The Taking Shape exhibit, on display through May 3 in the center’s Benchspace Gallery & Workshop, was curated by Cindi Strauss of The Museum of Fine Arts in Houston. Asheville is the second stop for the collection, which premiered at SOFA Chicago in October and heads next to Houston Center for Contemporary Craft.
“Taking Shape is a way to introduce the work that the center does to Asheville,” says Marilyn Zapf, the center’s assistant director. But the exhibition also serves as an exploratory definition of the center’s evolving role in the national craft community. “We could achieve our mission anywhere in the U.S.,” Stephanie Moore, the center’s executive director, says.

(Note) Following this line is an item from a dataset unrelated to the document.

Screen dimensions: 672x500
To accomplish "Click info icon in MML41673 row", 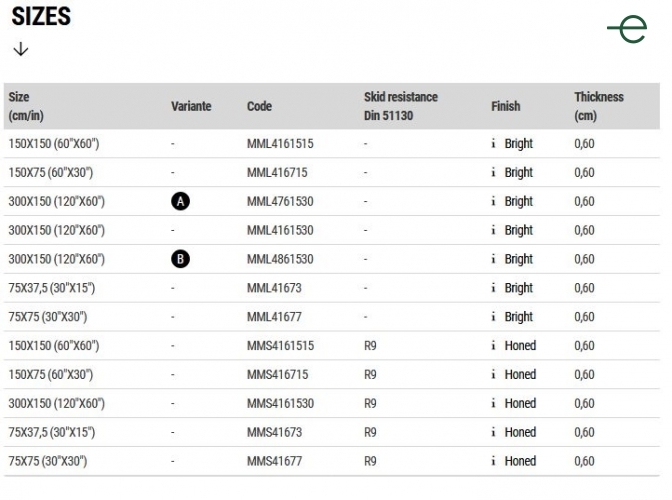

But the region’s rich history and culture in craft make the center’s locale ideal, turning the new space into an incubator supported by an avid craft community.

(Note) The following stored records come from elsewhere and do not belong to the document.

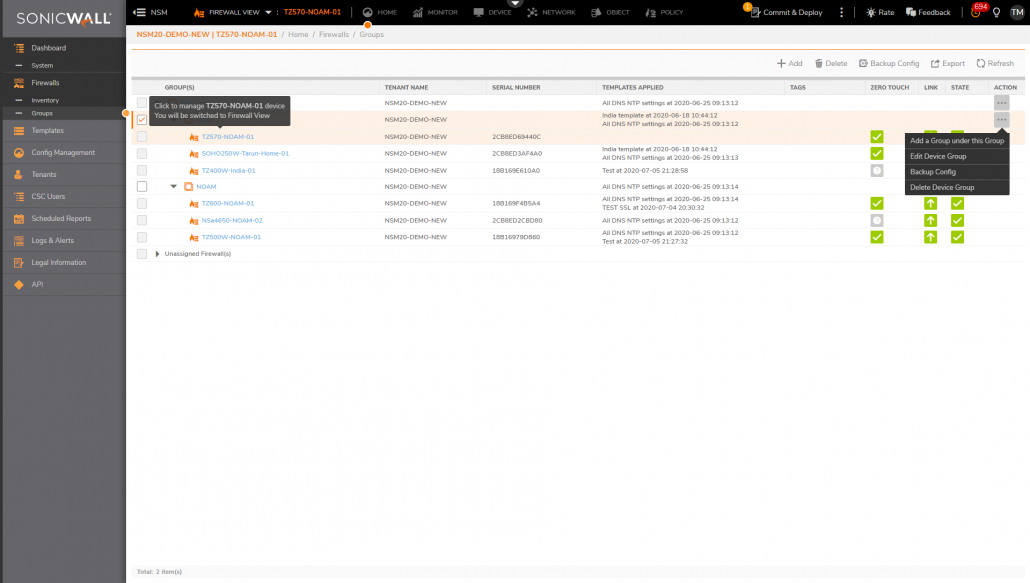Viewport: 1030px width, 583px height.
Task: Open the SOHO250W-Tarun-Home-01 firewall link
Action: tap(246, 153)
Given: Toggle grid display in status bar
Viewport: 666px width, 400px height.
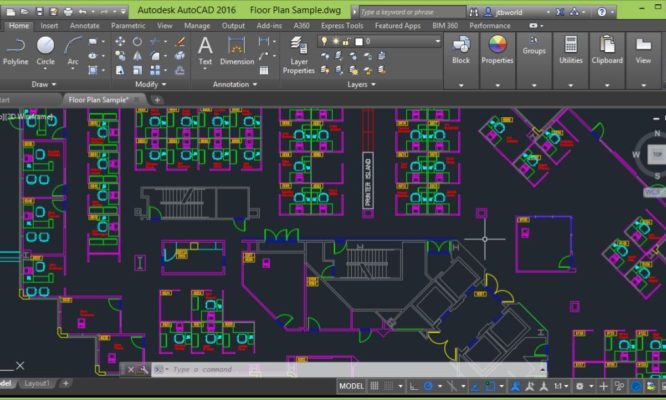Looking at the screenshot, I should [376, 385].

“We have the opportunity to show craft in an environment that shifts the focus to a critical dialogue,” Zapf says, “and to survey the thought and the medium and the process.” That dialogue is largely centered on one common question: What is craft?
The exhibit features new works by past recipients of the annual Windgate Fellowship, one of the nonprofit organization’s flagship programs. Each year since 2006 the center, in partnership with the Arkansas-based Windgate Charitable Foundation, awards 10 $15,000 grants to graduating college seniors working in the field of craft and design. That program, according to Moore, fills the “critical need of funding undergraduates at a time when most funds [are] directed to graduate level students.”

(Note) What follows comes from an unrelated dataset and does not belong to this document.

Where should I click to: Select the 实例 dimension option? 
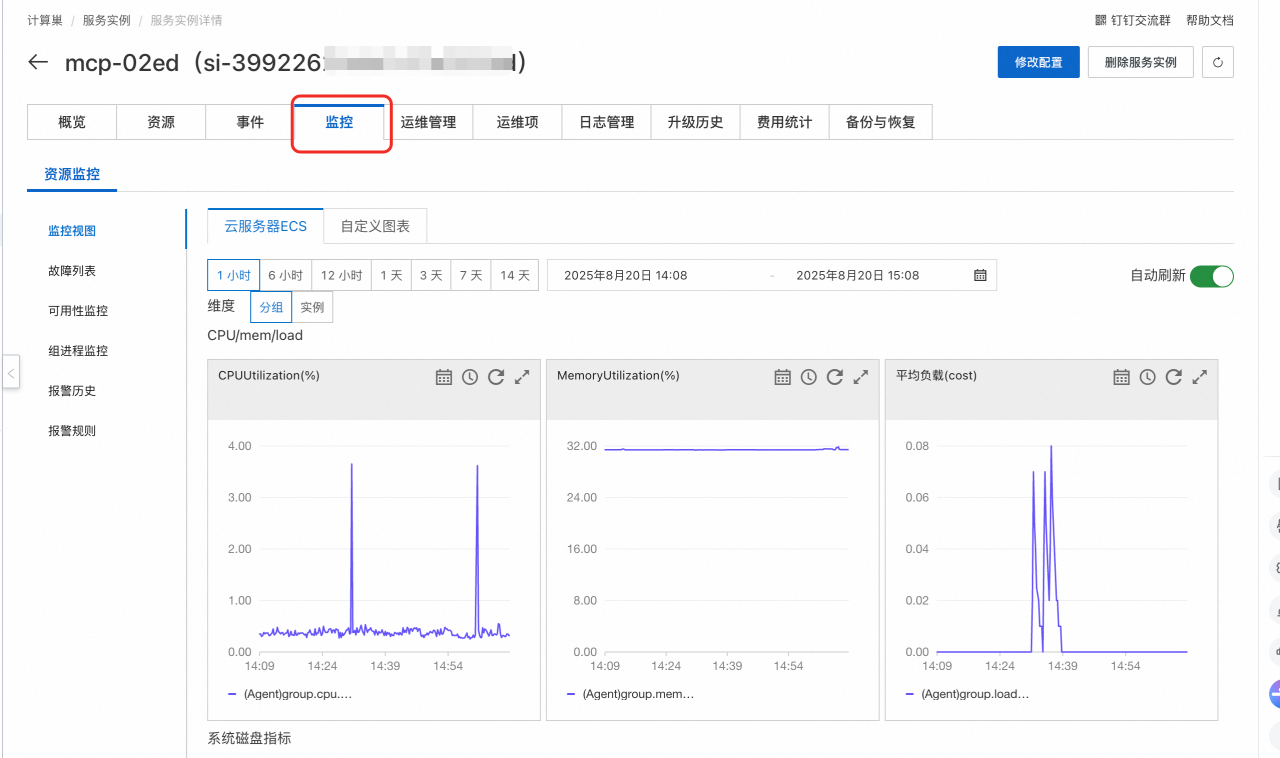tap(312, 307)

The fellowship program is entering its eighth year, though Taking Shape surveys only the first five years. “We’re far enough into the internship that we can study the impact of the grants,” says Zapf. The works on display encompass traditional modes of craft, conceptually derived modern pieces and everything in between. Handwoven and pigmented textiles share space with tintype photographs and a redesigned rocking chair.
In “Fragment #3 (Roses are Red)” Aaron McIntosh has combined digital media with domesticity and traditional Appalachian quilting. The result is a discussion of gender and identity politics in his native east Tennessee. He created a textile by printing cover images from all-male adult magazines onto fabric, which lies across an installed twin bed. But the images are obscured by patchwork squares sewn over the men’s faces. They have the appearance of flowers, or a bouquet of ambiguity, as Strauss suggests in the exhibition’s essay.
Tate Moren and Erin Rose Gardner used the Windgate grants to research manufacturing practices. Moren went on to co-found Tandem Made, a furniture workshop in Minneapolis, and put his “Topographic Rocker” into production. Gardner traveled to China to study mass-produced jewelry, specifically engagement rings. While there, she purchased several dozen rings that she later cast together. The resulting piece, “Engagement Ring Broach,” observes the aloof commerce inherent in Western marital traditions, and the nature of craft and the craftsman in such production.
Asheville-based ceramicist Josh Copus has a 30-inch-tall wood-fired clay jar in the collection. Like Gardner’s broach and Moren’s rocker, the vessel better serves as evidence of a process and a product of the fellowship’s greater benefit. “I used the Windgate money as a seed, to plant and grow it into something more than what $15,000 could do,” he says. Copus made a down payment on an Airstream trailer and land in Marshall, where he promptly built a 27-foot-long kiln. So far, he and community potters from Marshall, Asheville and beyond, have fired the kiln 28 times since receiving funding in ’06.
“Craft is all about people,” says Copus. “The people’s hands, the people’s relationships. It’s about creating a dialogue larger than your immediate surroundings That’s a theme in the fellowship. I wanted to see how the grant could benefit a larger group. There’s power in numbers.”
The ceramicist sees the center’s new space as existing somewhere between a museum and commercial gallery. “They have the nimbleness that a museum doesn’t have,” he says, “without the need for commercial allure.”
It’s a position that grants the newly opened organization the ability to explore the definitions and boundaries of contemporary craft. As Zapf says, “It’ll be a place to have that conversation.”